Most memorable was a public rally they staged in front of Town Hall that fall to raise public awareness and protest the Rwandan-like
genocide then occurring in Darfur. Hundreds of adults as well as students turned out to listen to a full roster of speakers, from a state senator
to our very own rabbi. Allegra was the first to take to the podium, though, urging the crowd to ignore the media’s tendency
to dismiss her peers as an apathetic, disengaged “Generation Y.” Their presence at this event, she said, was living
proof “that student activism is not only alive, but thriving.”
My most unforgettable moment,
however, came just as people began to assemble, waving placards and shouting slogans urging our government to do more. Mrs.
Devine, who is of roughly my vintage, turned to me to say that she hadn’t seen activism like this in several decades,
and that what it really called for was some music. They had a sound system already hooked up. Did I have any CDs in my car
that might do? “You must be kidding,” I replied. Her face fell instantly. “Nothing at all?”
she asked. I shook my head. “On the contrary,” I said, “what I meant was, you must be kidding to even imagine
I wouldn’t. What would you rather have -- The 60s Groovy Hits, The 60s MORE Groovy Hits, or Spirit
of the 60s, discs 1 and 2?” She nearly hugged me as her eyes lit up like tiki torches. “Now you must be kidding,”
she said. “You expect me to choose? How about all of the above?”

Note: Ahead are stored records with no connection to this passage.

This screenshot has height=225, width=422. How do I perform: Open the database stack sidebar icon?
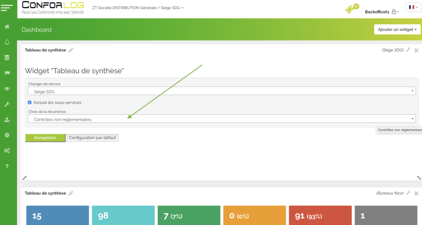[7, 58]
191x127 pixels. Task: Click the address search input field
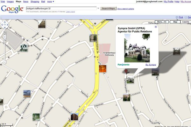coord(60,8)
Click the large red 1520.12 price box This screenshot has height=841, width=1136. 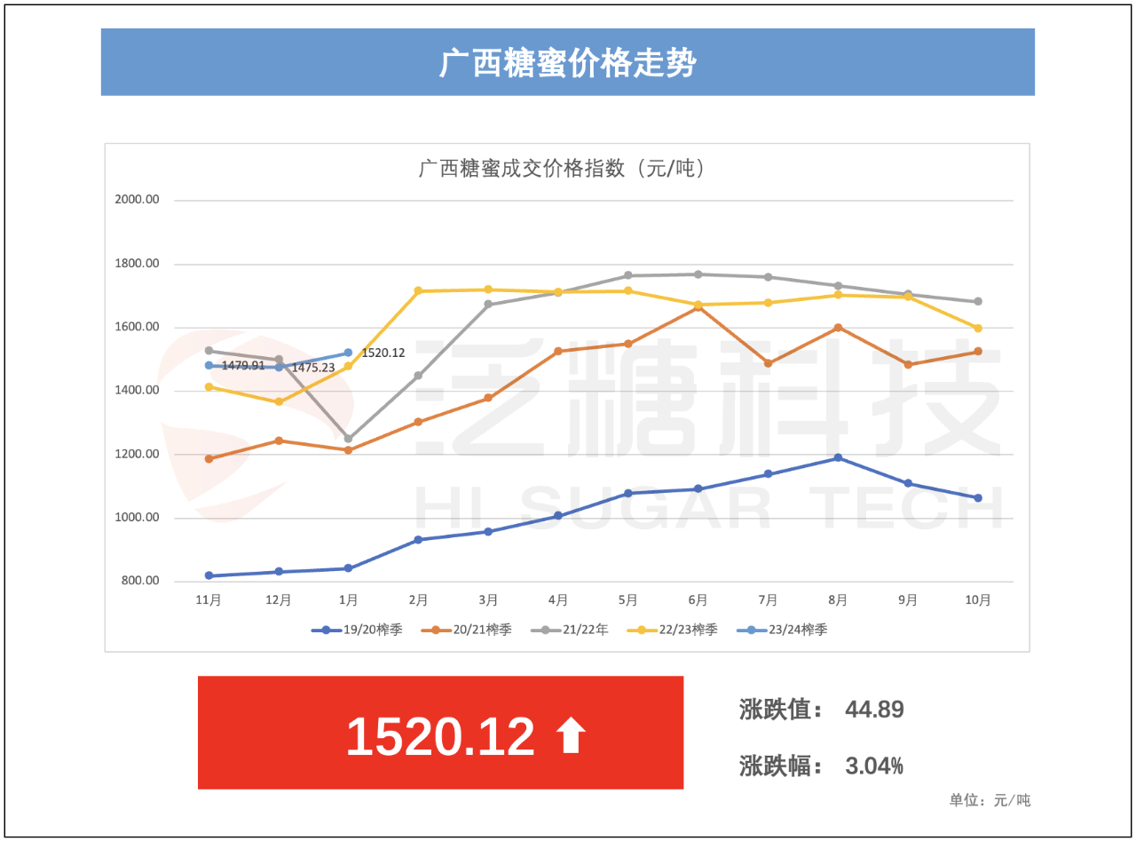(x=440, y=733)
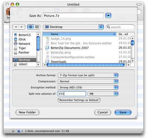Open the Network location in the sidebar

coord(24,44)
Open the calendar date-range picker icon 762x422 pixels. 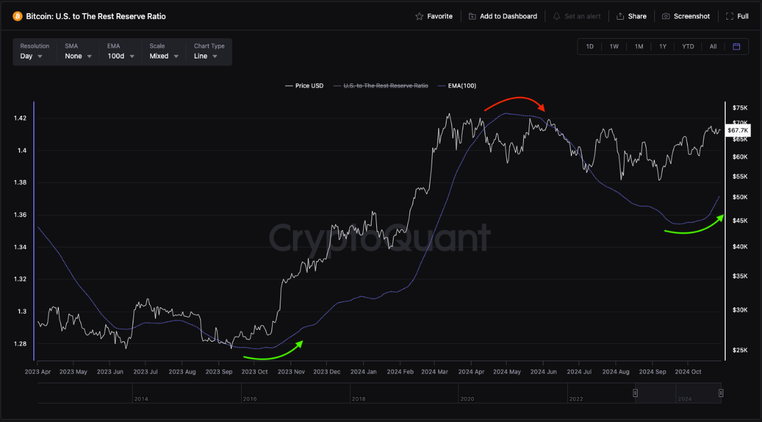[736, 46]
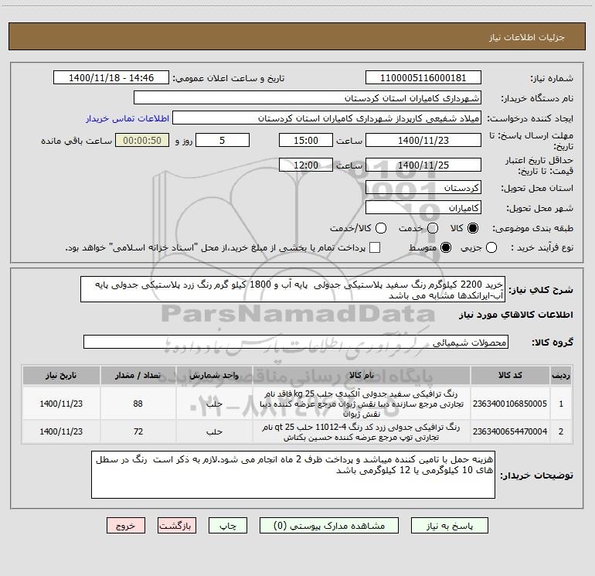
Task: Click the شماره نیاز number field
Action: coord(423,78)
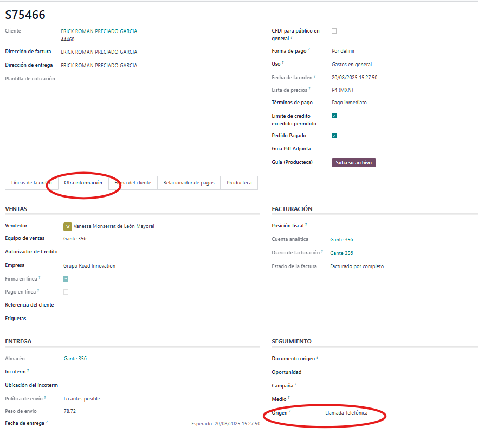Click the Suba su archivo button

pos(353,163)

I ran back to my car to fetch my
stash. And suddenly the last 35 years dissolved in a giant dose of déjà vu as the soundtrack of my own anti-war
youth ruled again, blaring “Turn! Turn! Turn!” by the Byrds, “California Dreamin’” by The Mamas
and the Papas,” Jefferson Airplane’s “Somebody to Love,” and of course the ultimate peacenik anthem,
“Get Together” by The Youngbloods: C’mon people
now, smile on your brother Everybody get together,
Try to love one another right now. Right now! Right NOW!!!

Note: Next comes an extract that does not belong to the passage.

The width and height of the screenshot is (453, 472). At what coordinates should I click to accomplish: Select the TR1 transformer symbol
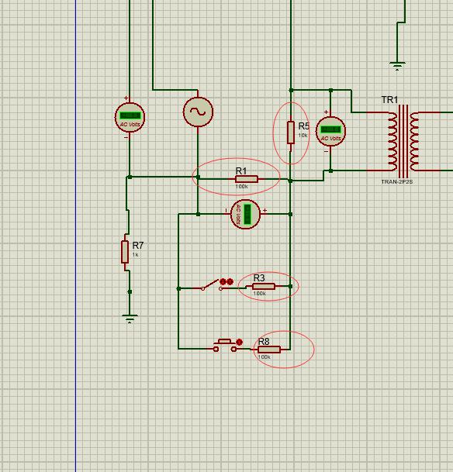click(403, 141)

And for one brief moment, for the first time in decades, that’s exactly what we did. Everyone listened. People cheered
and chanted. The scene was so illuminating, so electrifying, that it felt like change was there in the
air, or at least the realm of possibility. A
few months later, we saw a story on the CBS Evening News about The Memory Project, an nonprofit organization founded by a
young man named Ben Schumaker who had undertaken to have American students paint portraits of young orphans in developing
nations who had no photos to keep from their childhood. “How nice,” I said.
But what Allegra said was, “How can I get involved?" She spoke
to her school’s art department the next day, and within a few weeks she was hosting the nation’s largest exhibit
of these portraits to date, with 78 paintings of Mexican orphans done by her classmates on display and a silent auction that
raised hundreds of dollars for the cause. So why, you may ask, did we end up paying for her to attend New England Conservatory,
a rigorous music college at which academics took a pronounced back seat to practicing and musical proficiency, and activism
was glaringly nonexistent? It’s
just that Allegra was so serious about pursuing a career in music, her greatest passion, that she realized she would have
to make a sacrifice – to give up studying human rights and any other academic field in great depth in favor of honing
her craft as a jazz vocalist. Yet her belief remained that music isn’t just another art form, but rather one that can be used to
serve some greater purpose (and I’m not referring to a religious one, or suggesting she'd like to become the world’s
first jazz cantor). “Music is a universal language,” she says, “one
that I believe can best be used as a vehicle for social change.” So, once she'd arrived at
NEC, activism there was no longer non-existent. By sophomore year, she had founded another student group. Musicians for Humanity, as she named it, strove to raise awareness and promote advocacy for
social causes by holding fund-raising concerts. For one, they teamed up with Jazz’d for Life, another Connecticut-based
nonprofit, to fund a holiday dinner for poor children in Haiti. Another, held last spring, raised funds for tsunami relief
in Japan. Allegra’s great fear as graduation approached was that her musical degree might enhance her prospects as a singer,
but limit her from pursuing her other life goal. She'd long known that she’d need to take a “day job”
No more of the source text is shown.